I have been going through a few hiccups of life. To be honest, I should have been prepared much better than I am, but I never said I was an adept at the art of living life. I noticed that the more I began spiraling down my melancholy little hole, the more I became distant from people around me. The thing I noticed this time is people becoming distant from me as well. Like we had an unspoken mutual agreement that I wouldn’t bum them out with my sad state, while they agreed to not be around to witness me in less than stellar condition. That explanation is too confusing….
It was as if a friend walked into a bathroom I was taking a painful, mortifying dump in, and rather than hang around watching me in my state of weakness…they left the area until said dump was decidedly finished.
This is a very apt description of life. I am not saying it is the best choice to make from an emotional point of view, but it is understandable. It basically (and literally, in the analogy) means you be left to deal with your own shit! That my friends is life.
I don’t know if that is a pessimistic idea, or not.
I do know that I did get shamed a few times for posting depressing status updates on Facebook. That was the first sign I was hitting a rough patch. When someone tells you in person you are bringing the mood down on fucking social media…lol…you know you gotta figure out some things.
I had a moment where I had some pretty decent rage about no one being around during my personal breakdown. As a reflex I started attempting to be even more “there” for people in my life. As if I could adjust my karma enough so I could bitch & moan to someone eventually. What I realized is this…maybe those who hid from me were right?
Maybe, just maybe, the best solution wasn’t building a grass-roots support group to pump me up until I got my shit together. Maybe my time would be better spent first getting my shit together, then I could bypass the need to make a support group. Unless it was a group to physically support me while I pulled my own above average size head out of my anus.
I still have that tiny little voice in my head saying “People need a community! People need a village! People need to lift each other up!” I have come to the conclusion this is mainly bullshit! The only thing I have wanted in the times I have been dealing with all my challenges is people to genuinely ask how I am doing. Most likely I will respond with an “okay”, “alright”, or “Bleh!” I think it is because we just want to know people worry…not that we want people to pull us up out of the muck.
As far as the other realizations I have had…

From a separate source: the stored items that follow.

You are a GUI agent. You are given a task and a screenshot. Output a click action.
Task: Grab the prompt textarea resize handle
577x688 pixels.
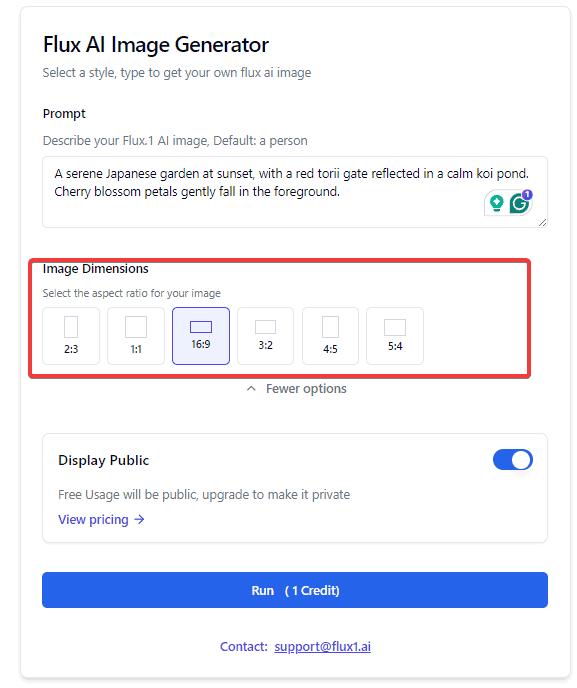(543, 223)
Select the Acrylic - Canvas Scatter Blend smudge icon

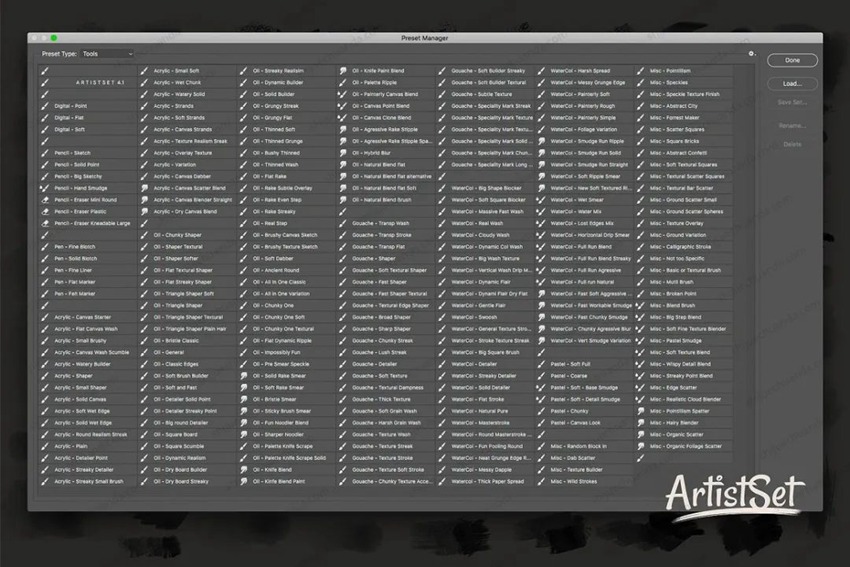click(144, 188)
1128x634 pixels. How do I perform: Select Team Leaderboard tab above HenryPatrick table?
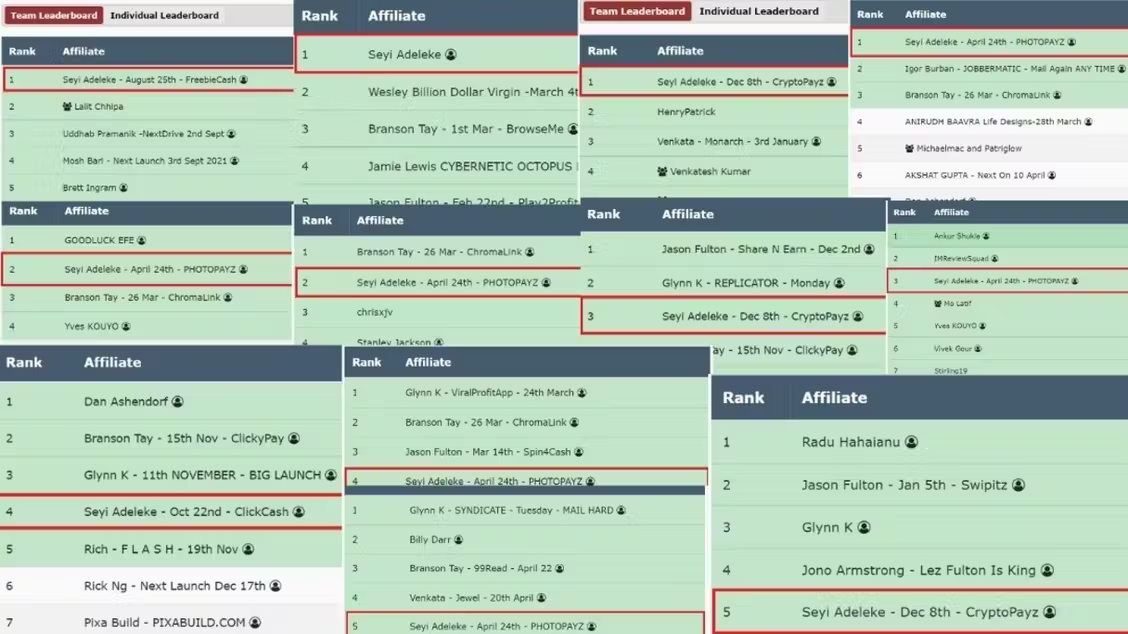pyautogui.click(x=637, y=12)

I crave chocolate milk like crack. Yet, when I drink it I feel as if an alien is trying to burst from my abdomen! It is like the virginal girl who dreams of a princess wedding, but still insists on banging carnival folk face down on a crusty burlap potato sack.
Also, my apparent anger at life itself has cured me of most of my anxiety issues. I haven’t had an anxiety attack for months now. I have had bouts of rage, but I can’t do much because of that damned milk coma I am in.
Nothing makes a mopey heart feel good like inspirational pictures with words on them. Apparently deep down in my soul I am a twelve year old girl listening to One Direction while weeping openly.
I also realized I used to bottle things up, and maybe that is for the best. No matter how often someone listens to your whimpering words they can’t care more than a tiny bit, because they got their own shit to deal with.
So, whether I am toothless, homeless, loveless, emotionless, or pants-less. I am gonna stop talking about it, because AINT NOBODY GOT TIME FO’ DAT!!!!!!